As illustrated in FIG. 3, in the sample-and-hold unit 50, a sample-and-hold circuit 210 for sampling and holding the reset signal and a sample-and-hold circuit 211 for sampling and holding the data signal are connected to one vertical signal line 30. Further, in the conversion unit 60, one analog-to-digital conversion circuit 390 is connected corresponding to one vertical signal line 30. If the number of vertical signal lines 30 is increased by an increase in pixels or the like, the number of sample-and-hold circuits 210 and 211 and the analog-to-digital conversion circuit 390 will be increased by the number of vertical signal lines 30. Therefore, the circuit scale of the photoelectric conversion device 1000 increases. Thus, in the present embodiment, with respect to the increase in circuit scale, having a configuration in which a plurality of semiconductor substrates are stacked makes it possible to reduce constraints such as the arrangement of the respective components formed on the substrate as well as reduce the size of the chip area.

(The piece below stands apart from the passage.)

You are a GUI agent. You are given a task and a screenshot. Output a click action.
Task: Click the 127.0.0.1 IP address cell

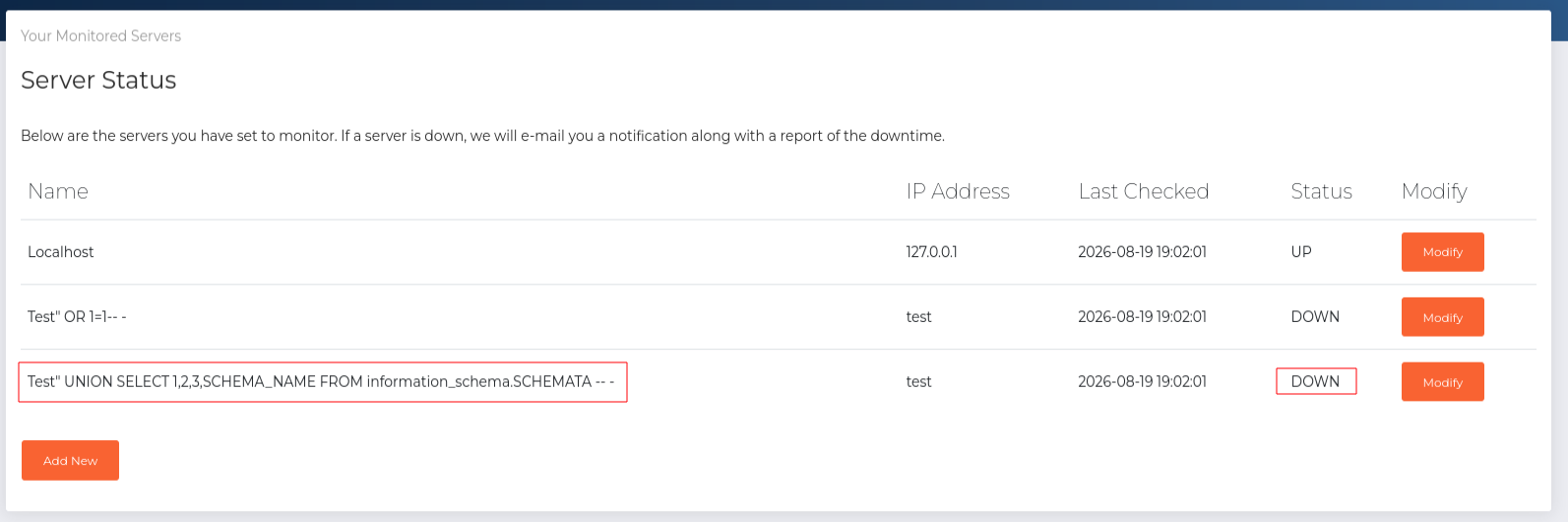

In the present embodiment, as illustrated in FIGS. 3 and 4, three substrates 1, 2 and 3 are stacked in the photoelectric conversion device 1000. The substrates 1, 2, and 3 may be configured to include a semiconductor substrate using a semiconductor such as silicon and a wiring layer. The substrate 1 includes the pixel portion 5 in which the pixels 10 are arranged in an array. Further, the respective components such as the current source 40, the sample-and-hold unit 50, the conversion unit 60, and the data processing unit 90 are disposed on the substrates 2 and 3. As described above, with regard to the sample-and-hold unit 50 and the conversion unit 60, the circuit scale may be increased corresponding to the number of vertical signal lines 30. Therefore, in the present embodiment, one part and another part of a group configured by the sample-and-hold unit 50 and the conversion unit 60 are made to be arranged on different substrates 2 and 3 from each other. This makes it possible to reduce constraints such as the arrangement of the respective components formed on the substrate as well as reduce the size of the chip area. The reduction of the chip area may also improve circuit integration and contribute to an increase in speed by shortening the wiring pattern for transferring signals.

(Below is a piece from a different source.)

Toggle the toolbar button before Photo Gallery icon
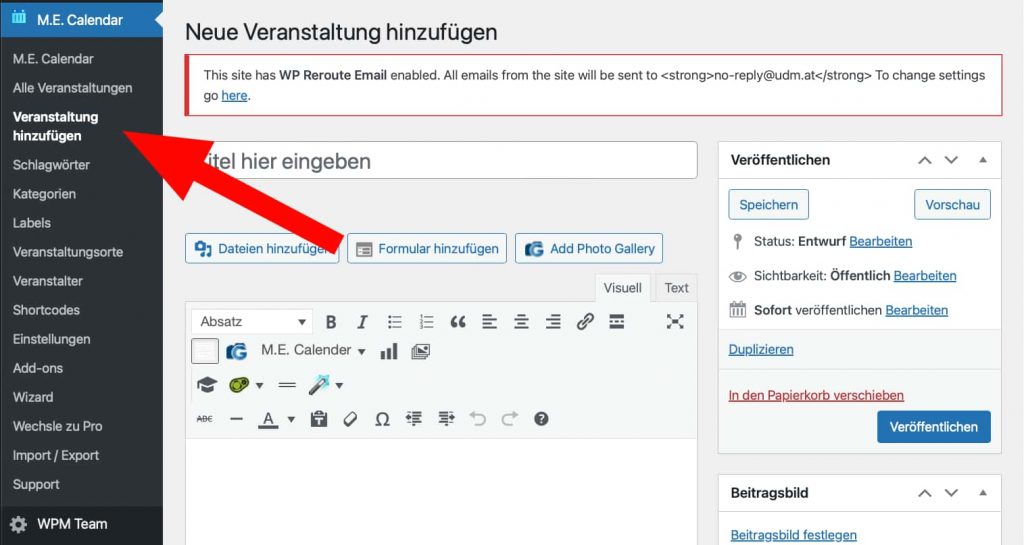The image size is (1024, 545). pyautogui.click(x=205, y=351)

As illustrated in FIG. 4, the pixel portion 5 is disposed in the substrate 1. The current source 40 and a portion 630, which is a part of the sample-and-hold unit 50, are disposed on the substrate 2. Further, a vertical scanning circuit 600 for controlling the operation of the pixel portion 5 and a control unit 610 for controlling the current source 40 and the portion 630 are disposed on the substrate 2. A via portion 501 in which a via 500 for electrically connecting the pixel portion 5 and the sample-and-hold unit 50 are arranged is disposed between the substrate 1 and the substrate 2. A portion 640, which is a remaining portion of the sample-and-hold unit 50, the conversion unit 60, and the data processing unit 90 are disposed on the substrate 3. Further, a control unit 620 for controlling the portion 640, the conversion unit 60, and the data processing unit 90 is disposed on the substrate 3. In the configuration illustrated in FIG. 4, the conversion unit 60 is disposed on one substrate 3. Via portions 511 and 521 in which vias 510 and 520 for electrically connecting the portion 630 and the portion 640 of the sample-and-hold unit 50 are arranged are disposed between the substrate 2 and the substrate 3.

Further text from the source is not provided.